The countdown to Christmas or any special event is almost as fun as the actual day. As you anxiously rip away the paper links, cross off numbers or flip open the small pictures, the excitement grows! Advent is the four weeks leading up to Christmas and is defined as a time of waiting. For some, it’s a special time of anticipation and longing for Christ’s birth; for others, it’s about the excitement for the celebration of the holidays. The holiday season can go by so quickly, so it’s fun to have something each day to stop and enjoy.
Many use an Advent calendar to give attention to the days leading up to Christmas. Last year, I found this magnetic advent calendar online and decided to make it for my family. It took some time, but I know that it is something that will be special each year we pull it out. I followed the blog’s directions, with one exception: after I made my twenty-four numbered squares, I took them to a local UPS Store and had them laminated. I then cut each one out again and put magnetic strips on the back to make them last longer!

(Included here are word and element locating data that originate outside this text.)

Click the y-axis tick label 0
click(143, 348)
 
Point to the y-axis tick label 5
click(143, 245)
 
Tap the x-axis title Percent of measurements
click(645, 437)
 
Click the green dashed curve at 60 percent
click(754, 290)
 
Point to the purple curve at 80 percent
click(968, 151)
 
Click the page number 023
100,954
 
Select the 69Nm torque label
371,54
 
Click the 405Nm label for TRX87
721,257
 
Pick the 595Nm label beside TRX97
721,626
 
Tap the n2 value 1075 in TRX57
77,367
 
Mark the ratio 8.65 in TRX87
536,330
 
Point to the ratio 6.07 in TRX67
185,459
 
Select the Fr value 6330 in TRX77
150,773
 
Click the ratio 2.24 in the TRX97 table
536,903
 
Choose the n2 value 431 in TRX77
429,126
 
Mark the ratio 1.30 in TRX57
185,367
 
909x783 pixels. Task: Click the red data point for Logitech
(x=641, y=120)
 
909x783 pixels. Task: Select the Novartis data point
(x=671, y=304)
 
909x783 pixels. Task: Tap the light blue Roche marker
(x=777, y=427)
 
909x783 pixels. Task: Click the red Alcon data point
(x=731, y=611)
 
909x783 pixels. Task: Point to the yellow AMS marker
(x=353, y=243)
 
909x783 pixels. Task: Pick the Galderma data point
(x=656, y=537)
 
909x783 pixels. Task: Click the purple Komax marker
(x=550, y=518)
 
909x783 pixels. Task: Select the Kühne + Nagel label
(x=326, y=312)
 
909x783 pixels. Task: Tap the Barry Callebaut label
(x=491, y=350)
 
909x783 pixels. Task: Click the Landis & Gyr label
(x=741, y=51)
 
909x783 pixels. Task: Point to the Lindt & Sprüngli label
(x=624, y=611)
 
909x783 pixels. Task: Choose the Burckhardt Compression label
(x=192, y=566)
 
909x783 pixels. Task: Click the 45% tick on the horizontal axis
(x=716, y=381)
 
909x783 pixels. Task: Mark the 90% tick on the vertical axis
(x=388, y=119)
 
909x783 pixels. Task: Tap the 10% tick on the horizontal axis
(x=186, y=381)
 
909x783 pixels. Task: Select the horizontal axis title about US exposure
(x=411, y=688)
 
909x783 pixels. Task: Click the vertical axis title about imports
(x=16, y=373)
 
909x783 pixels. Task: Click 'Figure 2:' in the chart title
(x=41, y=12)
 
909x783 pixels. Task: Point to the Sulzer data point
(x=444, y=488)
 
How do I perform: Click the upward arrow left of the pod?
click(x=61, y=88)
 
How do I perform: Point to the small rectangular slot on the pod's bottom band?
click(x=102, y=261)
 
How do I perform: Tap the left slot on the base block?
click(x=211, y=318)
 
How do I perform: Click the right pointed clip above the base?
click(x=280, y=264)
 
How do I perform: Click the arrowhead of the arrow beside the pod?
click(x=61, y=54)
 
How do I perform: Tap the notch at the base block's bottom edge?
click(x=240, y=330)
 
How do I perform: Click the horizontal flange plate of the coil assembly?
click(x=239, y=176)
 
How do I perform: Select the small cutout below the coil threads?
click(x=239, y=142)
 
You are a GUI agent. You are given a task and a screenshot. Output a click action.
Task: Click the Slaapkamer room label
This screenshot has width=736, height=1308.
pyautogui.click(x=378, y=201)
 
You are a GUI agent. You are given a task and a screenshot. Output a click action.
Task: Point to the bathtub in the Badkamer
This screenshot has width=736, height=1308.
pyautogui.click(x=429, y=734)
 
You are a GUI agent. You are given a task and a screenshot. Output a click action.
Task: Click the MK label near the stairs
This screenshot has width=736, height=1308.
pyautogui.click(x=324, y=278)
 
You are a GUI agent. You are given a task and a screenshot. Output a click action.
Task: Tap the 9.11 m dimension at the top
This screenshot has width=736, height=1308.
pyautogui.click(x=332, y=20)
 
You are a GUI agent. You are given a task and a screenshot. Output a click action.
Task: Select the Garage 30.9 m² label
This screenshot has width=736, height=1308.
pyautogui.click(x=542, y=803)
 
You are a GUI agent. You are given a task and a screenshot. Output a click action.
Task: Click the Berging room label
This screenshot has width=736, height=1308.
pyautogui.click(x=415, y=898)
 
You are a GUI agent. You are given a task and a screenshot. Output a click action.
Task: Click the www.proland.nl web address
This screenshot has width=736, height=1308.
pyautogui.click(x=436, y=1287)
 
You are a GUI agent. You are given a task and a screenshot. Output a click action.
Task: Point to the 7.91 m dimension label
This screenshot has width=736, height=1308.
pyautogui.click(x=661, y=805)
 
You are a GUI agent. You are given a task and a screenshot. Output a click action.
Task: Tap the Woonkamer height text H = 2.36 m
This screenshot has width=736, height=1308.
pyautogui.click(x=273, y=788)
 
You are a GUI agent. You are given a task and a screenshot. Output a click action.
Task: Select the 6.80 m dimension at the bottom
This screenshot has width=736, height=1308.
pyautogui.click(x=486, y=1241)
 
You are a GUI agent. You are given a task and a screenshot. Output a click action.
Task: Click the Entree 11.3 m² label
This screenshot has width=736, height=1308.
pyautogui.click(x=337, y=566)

Now, as with other Advent calendars, there are a few options as to what you can put behind the numbers in the muffin tin cups. I fill each one with strips of paper or small candies. On the strips of paper, I write special activities (examples here and here) for us to do together. Some may take a little time, like making a gingerbread house, while others might be as simple as telling someone you love them. Two or three dates have special colorful paper that give directions for them to follow that lead to a small gift – for example, “skip around the table three times and then look under it for a surprise” or “hug your dad and then run and look under your pillow.” For even more inspiration, here is a printable Advent calendar along with a list of fun activities you may want to include.
Every night, we read a Christmas book (I order them from the library so I don’t have to store them all year!), hang one ornament on our small tree (using ornaments patterned after the Jesse Tree) and remove the next number from our Advent calendar. It’s not picture-perfect; let’s be honest, sometimes, we skip a night! (Sometimes, I wish we’d skipped the night because it ends with meltdowns over who hung the ornament the night before.) Christmas is another area that can lead to mom guilt for many of us, so as with most activities like these, just do what works for you and your family. As moms, we have so much on our plates during the holidays: baking, shopping, decorating, all in addition to our normal routines. I’m constantly trying to remind myself that my kids are more likely to remember me sitting down to read them a Christmas book, singing a Christmas carol or talking over a cup of hot cocoa rather than the many gifts they receive. I want to encourage you moms to make these holiday a time of engaging with your family, starting new traditions and building lasting memories for your children – and in doing so, allow your own hearts to slow down and enjoy the holiday season, too.
Do you use an Advent calendar with your family? What other practices or traditions do you have that help you stay focused throughout the busy holiday season?